NEW YORK (Sep. 18)
France was accused this week of turning its back on Holocaust victims after a Nazi- era war criminal was released from a French prison.
Maurice Papon was freed Wednesday after an appeals court ruled he was too old and sick to serve out his 10-year sentence.
The decision to free the 92-year-old Nazi collaborator “seemed impossible,” said Michel Slitinsky, who was 17 in 1942, when he narrowly escaped a Papon-ordered roundup of Jews from Bordeaux.
Slitinsky, whose father was arrested in that roundup and died in Auschwitz, told The Associated Press he feared the court’s decision to release Papon would encourage the extreme right in France.
The Anti-Defamation League also lashed out at the court’s decision.
“The excessive leniency of the French court demonstrates a misguided compassion that Maurice Papon does not deserve,” said the ADL’s national director, Abraham Foxman.
“Papon has never expressed regret for sending Jews to their deaths, and has repeatedly thumbed his nose at the French judicial system.”
Papon began serving the sentence in October 1999 after he was found guilty of helping deport some 1,500 Jews to Nazi death camps during World War II, when he was supervisor of Bordeaux’s Service for Jewish Questions and the second-ranking official in the area for the pro-Nazi Vichy regime.
Nearly all of the Jews deported from Bordeaux died in the Auschwitz gas chambers.
Last year, Papon wrote in a letter to France’s Justice Minister that he felt neither “regrets nor remorse” for his wartime acts.
Papon had triple coronary bypass surgery several years ago and had a pacemaker implanted in January 1999.
Walking with a slight limp, he emerged Wednesday from a small door at Paris’ Sante prison. He smiled briefly at his lawyer before getting into a waiting car, which sped off as a crowd yelled “Murderer” and “Papon in jail.”
Along with the ADL, other Jewish groups lashed out at the decision to free him.
The Yad Vashem Holocaust Memorial in Jerusalem said the ruling was in “blatant disregard of the suffering he perpetrated on countless Jewish victims.”
The Jerusalem office of the Simon Wiesenthal Center likewise denounced the decision, calling Papon an “arrogant, unrepentant Nazi collaborator who had absolutely no empathy whatsoever for the hundreds of innocent people he sent to death camps.”
According to his lawyer, Jean-Marc Varaut, Papon was as surprised as anyone at his sudden freedom.
Now that he is free, Papon plans to “rest, rebuild his health and spend time with family and friends,” Varaut, who is one of France’s most prominent lawyers, told reporters.

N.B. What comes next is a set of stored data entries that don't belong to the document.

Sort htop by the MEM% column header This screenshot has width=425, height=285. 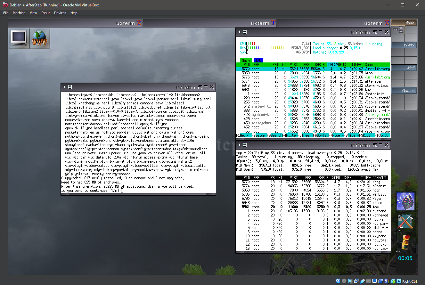(341, 64)

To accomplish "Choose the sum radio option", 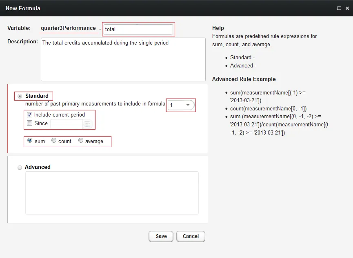I will click(30, 140).
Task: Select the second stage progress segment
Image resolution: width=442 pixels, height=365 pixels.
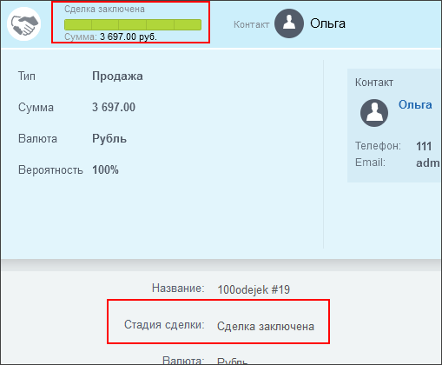Action: (105, 24)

After the liberation, Papon went on to an illustrious postwar career, serving as police chief of Paris between 1958 and 1967 and as budget minister in the French Cabinet during the 1970s.

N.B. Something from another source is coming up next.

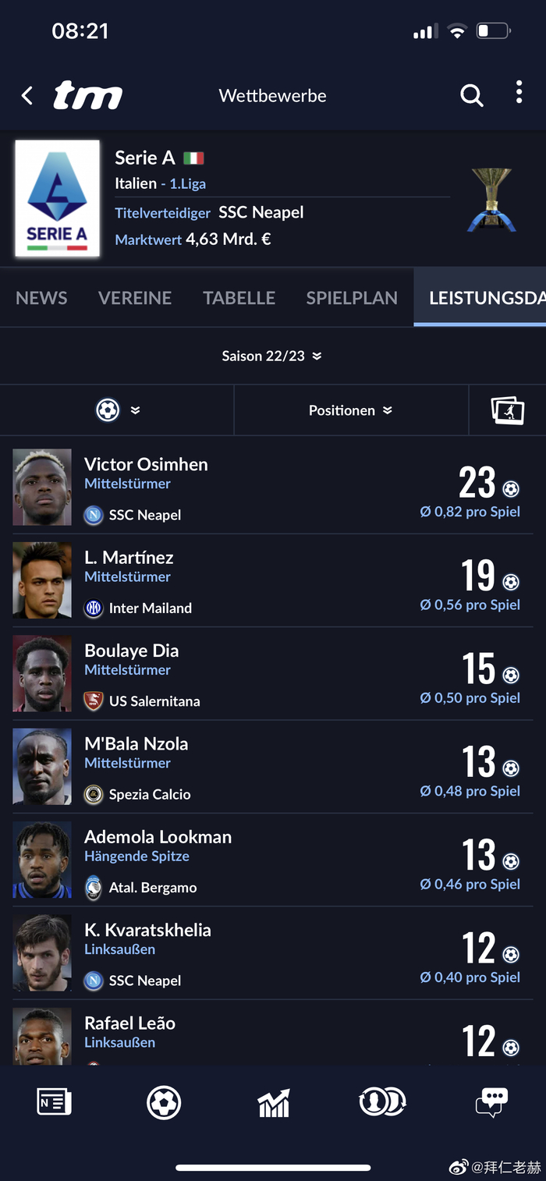Image resolution: width=546 pixels, height=1181 pixels.
Task: Open the goals statistic type dropdown
Action: tap(117, 410)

Papon’s previous position in the French establishment ensured his release, Nazi-hunter Serge Klarsfeld said.
“It’s to do with the establishment. The fact he could have died in jail was something they could not contemplate,” Klarsfeld, a key figure in pushing for Papon’s sentencing, told Reuters Wednesday.
Legal action against Papon began in 1981 after a newspaper article detailed his past.
But proceedings against him were repeatedly obstructed by French officials reluctant to see a trial dredge up embarrassing memories of France’s collaboration with the Nazi occupiers.
His trial, which began in October 1997 and was delayed several times by Papon’s health problems before ending in April 1998, was one the longest in French postwar history.
The trial included hundreds of witnesses and forced the country to re-examine its role in the wartime Nazi occupation.
In October 1999, Papon fled to Switzerland before France’s Supreme Court upheld his 10-year prison sentence for crimes against humanity.
But Swiss police soon seized Papon in a hotel in the swanky ski resort of Gstaadt and whisked him back to France.
At the beginning of his trial in 1997, a presiding judge allowed Papon to remain free during the proceedings in an unusual decision that triggered outrage among the civil plaintiffs — most of them relatives of Jews deported to Nazi death camps.
Even after his conviction, Papon stayed out of prison pending his Supreme Court appeal.
Though Klarsfeld would have preferred to see Papon serve more time in prison, he said Papon’s conviction was what mattered most.
“Today the meaning of the Papon case is not changed. He can go to the United States, he can marry a Hollywood star, but it will not change the fact that he was sentenced to 10 years by the jury. That’s the most important thing.”